Binary Parsing (follow-up)
Dec. 28th, 2019 01:19 amWhile writing the previous rant, it has occurred to me that many binary formats are not, in fact, context-free.
It is often the case that the structure you are trying to read depends on elements already encountered earlier in the stream. This means that no DSL that could be invented for binary parsing cannot escape managing state if it is to be a full-blown parser that produces a usable model, object or otherwise. And that state management can be pretty damn complicated.
One glorious example would be MPEG-TS (MPEG Transport Stream). That format has at least three layers of binary syntax. Lower layers have to be parsed through, then selected bits of them will have to be fed into the next layer's parser, and so on, ad nauseam.

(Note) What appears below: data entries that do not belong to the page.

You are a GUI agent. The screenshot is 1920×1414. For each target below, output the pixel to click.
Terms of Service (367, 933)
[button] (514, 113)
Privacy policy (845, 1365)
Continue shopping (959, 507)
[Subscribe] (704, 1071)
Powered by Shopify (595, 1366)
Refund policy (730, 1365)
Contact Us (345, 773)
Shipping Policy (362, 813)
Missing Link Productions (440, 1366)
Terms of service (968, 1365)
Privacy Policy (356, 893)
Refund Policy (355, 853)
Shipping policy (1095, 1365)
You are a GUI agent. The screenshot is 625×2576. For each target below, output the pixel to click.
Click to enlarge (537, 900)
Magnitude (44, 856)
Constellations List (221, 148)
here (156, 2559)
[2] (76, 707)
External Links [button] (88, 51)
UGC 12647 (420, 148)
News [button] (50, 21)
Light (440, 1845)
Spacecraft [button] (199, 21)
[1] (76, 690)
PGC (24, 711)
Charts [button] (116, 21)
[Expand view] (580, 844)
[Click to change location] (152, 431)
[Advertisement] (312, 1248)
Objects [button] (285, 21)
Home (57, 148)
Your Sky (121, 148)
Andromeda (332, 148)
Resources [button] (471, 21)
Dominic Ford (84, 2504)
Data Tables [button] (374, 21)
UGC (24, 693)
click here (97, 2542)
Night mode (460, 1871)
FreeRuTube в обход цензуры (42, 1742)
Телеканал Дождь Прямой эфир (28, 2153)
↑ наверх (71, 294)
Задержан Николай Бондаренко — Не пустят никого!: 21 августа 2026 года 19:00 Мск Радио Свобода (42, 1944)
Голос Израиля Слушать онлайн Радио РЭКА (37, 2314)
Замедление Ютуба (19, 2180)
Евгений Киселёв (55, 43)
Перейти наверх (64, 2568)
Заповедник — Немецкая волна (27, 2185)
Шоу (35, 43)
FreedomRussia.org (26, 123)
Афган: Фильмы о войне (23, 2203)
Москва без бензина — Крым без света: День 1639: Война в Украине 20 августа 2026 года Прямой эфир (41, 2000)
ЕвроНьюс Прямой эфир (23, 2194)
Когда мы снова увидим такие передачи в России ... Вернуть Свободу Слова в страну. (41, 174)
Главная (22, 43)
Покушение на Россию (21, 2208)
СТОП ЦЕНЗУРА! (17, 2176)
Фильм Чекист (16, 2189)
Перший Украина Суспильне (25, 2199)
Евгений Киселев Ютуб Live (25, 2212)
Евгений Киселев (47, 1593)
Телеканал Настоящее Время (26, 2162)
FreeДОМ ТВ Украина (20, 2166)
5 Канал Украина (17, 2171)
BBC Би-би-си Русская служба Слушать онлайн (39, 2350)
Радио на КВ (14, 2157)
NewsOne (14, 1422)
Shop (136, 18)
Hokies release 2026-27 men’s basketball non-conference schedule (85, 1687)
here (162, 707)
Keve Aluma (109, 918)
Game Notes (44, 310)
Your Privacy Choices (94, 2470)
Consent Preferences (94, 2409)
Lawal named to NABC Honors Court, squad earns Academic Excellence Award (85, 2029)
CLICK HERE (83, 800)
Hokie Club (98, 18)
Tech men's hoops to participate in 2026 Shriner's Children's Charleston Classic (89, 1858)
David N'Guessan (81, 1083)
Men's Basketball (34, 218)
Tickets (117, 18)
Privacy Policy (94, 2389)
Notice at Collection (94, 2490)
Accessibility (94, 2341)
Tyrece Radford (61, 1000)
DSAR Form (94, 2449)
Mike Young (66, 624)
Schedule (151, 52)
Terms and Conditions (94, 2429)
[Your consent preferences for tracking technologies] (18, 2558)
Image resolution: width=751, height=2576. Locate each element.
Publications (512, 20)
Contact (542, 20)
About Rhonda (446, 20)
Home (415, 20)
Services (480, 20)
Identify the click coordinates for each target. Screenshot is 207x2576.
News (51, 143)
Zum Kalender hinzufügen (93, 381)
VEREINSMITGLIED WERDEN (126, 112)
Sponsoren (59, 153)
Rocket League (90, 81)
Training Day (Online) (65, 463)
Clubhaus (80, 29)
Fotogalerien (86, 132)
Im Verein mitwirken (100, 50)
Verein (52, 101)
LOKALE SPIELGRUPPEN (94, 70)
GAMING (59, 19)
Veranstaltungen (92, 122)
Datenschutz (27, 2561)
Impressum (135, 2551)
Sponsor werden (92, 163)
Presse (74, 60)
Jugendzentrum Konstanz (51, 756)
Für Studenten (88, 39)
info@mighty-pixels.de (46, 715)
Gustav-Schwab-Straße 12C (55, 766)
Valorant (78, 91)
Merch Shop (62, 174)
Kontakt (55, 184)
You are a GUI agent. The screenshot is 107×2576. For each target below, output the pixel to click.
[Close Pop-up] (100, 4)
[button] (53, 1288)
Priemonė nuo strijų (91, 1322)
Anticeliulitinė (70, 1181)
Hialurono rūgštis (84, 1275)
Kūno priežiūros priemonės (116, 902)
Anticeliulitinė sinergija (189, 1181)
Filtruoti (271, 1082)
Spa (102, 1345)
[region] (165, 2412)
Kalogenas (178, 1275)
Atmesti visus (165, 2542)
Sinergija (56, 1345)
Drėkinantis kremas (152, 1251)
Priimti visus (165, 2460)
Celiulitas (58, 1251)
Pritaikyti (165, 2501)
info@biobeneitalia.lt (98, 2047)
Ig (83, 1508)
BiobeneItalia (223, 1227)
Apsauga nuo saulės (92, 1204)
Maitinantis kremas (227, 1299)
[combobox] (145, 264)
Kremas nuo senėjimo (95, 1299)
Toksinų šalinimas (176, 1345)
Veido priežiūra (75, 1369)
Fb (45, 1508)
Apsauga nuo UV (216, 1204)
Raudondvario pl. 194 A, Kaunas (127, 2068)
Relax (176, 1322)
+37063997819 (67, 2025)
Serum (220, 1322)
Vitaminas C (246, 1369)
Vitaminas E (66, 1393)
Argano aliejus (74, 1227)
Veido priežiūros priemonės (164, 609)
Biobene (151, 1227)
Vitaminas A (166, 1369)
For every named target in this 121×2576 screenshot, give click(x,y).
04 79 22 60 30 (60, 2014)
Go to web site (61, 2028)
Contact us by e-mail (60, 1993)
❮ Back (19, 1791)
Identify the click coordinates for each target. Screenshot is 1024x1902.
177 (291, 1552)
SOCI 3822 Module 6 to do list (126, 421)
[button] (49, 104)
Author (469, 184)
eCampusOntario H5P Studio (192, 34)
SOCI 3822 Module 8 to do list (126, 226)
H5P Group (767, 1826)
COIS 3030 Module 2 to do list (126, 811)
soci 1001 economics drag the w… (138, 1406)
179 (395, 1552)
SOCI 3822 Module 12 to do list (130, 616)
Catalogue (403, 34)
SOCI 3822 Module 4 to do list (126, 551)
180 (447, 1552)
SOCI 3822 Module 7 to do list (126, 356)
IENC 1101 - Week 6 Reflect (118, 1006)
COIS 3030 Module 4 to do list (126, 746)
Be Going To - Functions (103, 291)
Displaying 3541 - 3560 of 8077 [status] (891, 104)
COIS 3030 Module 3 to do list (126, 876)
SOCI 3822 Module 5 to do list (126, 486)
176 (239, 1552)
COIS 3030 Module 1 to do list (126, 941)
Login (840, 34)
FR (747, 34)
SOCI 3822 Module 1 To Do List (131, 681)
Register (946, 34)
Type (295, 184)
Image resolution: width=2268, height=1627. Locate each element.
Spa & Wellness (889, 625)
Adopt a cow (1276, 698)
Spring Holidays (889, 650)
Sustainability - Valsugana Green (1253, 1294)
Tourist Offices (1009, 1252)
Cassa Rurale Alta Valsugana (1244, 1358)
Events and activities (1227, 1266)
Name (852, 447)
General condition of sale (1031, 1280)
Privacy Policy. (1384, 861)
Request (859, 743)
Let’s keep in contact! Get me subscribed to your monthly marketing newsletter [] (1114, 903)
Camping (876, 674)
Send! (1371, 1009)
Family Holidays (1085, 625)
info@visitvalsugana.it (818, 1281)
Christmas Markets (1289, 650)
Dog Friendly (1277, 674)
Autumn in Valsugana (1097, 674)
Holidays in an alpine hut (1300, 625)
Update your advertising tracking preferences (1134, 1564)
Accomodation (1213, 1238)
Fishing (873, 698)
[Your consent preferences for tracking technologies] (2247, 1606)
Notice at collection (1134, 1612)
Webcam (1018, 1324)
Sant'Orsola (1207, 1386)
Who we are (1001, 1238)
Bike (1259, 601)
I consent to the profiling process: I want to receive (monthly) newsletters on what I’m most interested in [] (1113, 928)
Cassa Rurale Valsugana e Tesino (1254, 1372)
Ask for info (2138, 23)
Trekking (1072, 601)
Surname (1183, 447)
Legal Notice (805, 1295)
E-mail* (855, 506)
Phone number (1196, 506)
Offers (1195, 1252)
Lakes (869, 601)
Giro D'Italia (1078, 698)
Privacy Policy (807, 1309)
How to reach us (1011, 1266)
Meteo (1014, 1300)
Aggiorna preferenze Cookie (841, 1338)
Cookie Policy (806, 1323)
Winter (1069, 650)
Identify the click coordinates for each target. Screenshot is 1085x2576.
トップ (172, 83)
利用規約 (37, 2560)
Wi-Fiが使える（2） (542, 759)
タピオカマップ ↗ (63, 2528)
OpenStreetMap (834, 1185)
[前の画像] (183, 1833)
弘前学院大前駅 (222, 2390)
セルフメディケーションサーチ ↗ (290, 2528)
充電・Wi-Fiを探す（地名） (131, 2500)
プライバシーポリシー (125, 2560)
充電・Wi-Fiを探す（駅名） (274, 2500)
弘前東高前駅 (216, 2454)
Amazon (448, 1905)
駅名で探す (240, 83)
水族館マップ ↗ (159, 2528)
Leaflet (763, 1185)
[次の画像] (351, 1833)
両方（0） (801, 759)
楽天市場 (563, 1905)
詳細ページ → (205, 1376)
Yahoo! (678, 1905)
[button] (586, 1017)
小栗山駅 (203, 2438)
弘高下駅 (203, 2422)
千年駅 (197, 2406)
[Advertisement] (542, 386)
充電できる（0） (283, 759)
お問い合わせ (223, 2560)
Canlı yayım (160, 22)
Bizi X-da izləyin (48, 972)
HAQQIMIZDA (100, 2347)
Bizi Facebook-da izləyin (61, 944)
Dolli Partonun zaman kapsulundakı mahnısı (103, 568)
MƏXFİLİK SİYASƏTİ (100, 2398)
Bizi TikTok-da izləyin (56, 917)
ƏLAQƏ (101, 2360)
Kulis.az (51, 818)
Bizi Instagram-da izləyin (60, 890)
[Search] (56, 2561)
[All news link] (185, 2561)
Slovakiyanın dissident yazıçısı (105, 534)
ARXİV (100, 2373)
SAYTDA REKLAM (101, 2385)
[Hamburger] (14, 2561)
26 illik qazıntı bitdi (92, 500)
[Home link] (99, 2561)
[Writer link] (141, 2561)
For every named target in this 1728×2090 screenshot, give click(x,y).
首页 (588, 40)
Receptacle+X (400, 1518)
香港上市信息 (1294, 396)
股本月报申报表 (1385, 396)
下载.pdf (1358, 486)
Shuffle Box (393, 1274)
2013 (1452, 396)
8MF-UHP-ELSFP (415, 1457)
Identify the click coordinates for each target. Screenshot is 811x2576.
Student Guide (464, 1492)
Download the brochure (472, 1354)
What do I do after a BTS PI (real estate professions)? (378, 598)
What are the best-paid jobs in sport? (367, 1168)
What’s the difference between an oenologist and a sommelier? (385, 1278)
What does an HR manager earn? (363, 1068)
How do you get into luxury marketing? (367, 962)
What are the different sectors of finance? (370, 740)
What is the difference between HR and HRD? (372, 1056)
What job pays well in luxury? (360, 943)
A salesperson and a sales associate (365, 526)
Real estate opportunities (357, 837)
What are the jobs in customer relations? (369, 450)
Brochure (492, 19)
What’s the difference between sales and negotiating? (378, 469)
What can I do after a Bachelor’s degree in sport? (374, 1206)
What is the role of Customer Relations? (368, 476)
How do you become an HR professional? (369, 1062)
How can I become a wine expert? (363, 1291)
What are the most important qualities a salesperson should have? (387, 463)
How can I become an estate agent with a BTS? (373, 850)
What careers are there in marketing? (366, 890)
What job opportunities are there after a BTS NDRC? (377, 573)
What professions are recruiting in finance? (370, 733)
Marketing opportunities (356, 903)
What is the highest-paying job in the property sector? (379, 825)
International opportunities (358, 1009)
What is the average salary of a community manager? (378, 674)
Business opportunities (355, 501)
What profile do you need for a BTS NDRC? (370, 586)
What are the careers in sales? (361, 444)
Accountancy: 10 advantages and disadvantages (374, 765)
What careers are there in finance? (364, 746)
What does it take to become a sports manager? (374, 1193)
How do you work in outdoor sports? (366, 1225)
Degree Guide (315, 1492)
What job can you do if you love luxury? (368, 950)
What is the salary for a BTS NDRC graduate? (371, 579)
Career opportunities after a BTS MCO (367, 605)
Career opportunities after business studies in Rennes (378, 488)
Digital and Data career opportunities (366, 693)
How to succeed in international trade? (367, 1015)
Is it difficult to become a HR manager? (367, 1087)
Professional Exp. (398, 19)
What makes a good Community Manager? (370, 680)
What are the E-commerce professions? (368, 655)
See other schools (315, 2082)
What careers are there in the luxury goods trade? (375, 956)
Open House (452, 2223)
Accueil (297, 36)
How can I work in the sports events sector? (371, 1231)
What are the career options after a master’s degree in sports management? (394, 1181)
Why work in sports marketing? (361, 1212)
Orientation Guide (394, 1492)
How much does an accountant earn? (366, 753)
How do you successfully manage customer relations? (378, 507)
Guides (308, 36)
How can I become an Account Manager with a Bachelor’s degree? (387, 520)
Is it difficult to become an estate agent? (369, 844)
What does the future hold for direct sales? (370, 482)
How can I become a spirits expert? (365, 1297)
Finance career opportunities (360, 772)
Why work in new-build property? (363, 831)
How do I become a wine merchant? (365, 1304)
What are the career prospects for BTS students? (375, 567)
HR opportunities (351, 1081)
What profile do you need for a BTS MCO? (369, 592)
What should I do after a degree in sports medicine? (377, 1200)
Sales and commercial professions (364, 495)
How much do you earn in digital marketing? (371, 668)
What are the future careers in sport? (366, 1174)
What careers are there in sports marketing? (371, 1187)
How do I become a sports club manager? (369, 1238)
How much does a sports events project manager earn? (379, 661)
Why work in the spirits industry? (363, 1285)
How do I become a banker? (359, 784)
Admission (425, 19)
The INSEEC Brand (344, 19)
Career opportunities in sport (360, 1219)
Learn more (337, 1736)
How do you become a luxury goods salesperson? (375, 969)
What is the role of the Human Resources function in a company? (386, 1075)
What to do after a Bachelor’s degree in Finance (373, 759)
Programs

Another example would be the messier varieties of ISOBMFF like Apple QuickTime or Sony camera output. With those, you literally have to check the flags already encountered elsewhere to parse them correctly. Long story short, any DSL sufficiently complex for creating a complete binary parser that spews out an object model implies inventing a whole programming language, control flow and all.
I have struggled with the issue for quite some time, ever since I had first run into binary formats while working at MainConcept. So far I couldn't find a silver bullet. I can only say that the best bet so far is code generation — it saves the effort of writing most of the boilerplate, but would still give reasonable leeway for the crazier cases.